> _Pixel coordinate grounding data_
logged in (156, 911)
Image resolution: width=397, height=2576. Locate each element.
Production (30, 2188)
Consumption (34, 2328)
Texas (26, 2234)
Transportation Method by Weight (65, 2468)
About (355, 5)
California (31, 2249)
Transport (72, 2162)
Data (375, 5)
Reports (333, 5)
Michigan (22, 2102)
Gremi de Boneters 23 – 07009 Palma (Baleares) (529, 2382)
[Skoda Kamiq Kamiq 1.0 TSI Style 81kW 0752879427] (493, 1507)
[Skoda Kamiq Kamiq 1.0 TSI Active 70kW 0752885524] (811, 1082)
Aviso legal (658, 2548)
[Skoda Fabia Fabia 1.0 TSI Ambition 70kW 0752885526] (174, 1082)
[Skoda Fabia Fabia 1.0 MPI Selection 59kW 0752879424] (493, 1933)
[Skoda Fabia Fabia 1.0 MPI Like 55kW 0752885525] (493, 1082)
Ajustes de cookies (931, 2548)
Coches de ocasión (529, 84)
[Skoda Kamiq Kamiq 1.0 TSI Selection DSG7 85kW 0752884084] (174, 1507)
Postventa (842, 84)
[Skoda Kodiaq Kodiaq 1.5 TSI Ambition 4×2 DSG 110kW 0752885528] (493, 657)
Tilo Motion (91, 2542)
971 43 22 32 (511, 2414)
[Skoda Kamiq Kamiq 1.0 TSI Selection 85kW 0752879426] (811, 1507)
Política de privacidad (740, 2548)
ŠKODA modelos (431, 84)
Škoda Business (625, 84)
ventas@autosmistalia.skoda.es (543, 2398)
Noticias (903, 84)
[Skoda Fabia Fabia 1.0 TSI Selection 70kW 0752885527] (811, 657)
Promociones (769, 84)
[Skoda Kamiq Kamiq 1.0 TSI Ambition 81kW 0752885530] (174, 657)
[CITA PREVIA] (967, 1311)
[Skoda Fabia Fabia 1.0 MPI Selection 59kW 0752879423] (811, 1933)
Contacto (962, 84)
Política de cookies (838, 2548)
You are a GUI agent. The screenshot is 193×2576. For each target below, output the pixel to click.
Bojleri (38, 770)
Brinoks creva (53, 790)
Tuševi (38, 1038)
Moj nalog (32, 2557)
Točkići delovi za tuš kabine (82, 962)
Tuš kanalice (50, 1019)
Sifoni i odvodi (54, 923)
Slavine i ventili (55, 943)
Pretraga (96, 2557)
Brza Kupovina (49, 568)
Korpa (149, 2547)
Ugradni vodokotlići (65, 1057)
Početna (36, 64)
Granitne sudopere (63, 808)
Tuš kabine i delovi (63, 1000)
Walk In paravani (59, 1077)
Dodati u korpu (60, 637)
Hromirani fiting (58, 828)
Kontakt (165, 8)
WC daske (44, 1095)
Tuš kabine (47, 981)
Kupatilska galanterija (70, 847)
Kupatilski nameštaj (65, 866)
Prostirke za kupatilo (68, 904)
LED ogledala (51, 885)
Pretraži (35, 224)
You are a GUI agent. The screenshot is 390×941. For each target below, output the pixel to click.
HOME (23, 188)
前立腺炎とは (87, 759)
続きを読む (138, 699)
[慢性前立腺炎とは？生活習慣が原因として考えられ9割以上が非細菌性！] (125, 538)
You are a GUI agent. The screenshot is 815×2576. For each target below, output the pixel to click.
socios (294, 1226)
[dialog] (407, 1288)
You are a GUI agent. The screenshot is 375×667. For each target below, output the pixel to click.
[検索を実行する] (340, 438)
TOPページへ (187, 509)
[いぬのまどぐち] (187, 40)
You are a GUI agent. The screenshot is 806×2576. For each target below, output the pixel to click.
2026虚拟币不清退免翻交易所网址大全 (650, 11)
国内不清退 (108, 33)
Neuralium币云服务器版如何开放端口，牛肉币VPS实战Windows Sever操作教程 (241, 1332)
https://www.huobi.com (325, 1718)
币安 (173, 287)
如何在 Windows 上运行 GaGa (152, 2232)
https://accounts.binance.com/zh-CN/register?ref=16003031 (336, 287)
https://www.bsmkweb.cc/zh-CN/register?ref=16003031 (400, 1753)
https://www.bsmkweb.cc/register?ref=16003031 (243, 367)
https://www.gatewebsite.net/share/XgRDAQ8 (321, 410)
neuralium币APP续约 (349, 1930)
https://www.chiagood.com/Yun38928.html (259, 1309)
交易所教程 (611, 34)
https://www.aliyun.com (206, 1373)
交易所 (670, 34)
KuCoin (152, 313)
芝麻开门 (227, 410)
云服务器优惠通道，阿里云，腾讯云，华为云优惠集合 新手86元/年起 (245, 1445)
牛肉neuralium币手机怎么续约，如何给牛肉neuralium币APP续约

> _What the exercise asks_
The answer must be every line of the records that contains the word "Política".

> _Task response_
Política de privacidad (740, 2548)
Política de cookies (838, 2548)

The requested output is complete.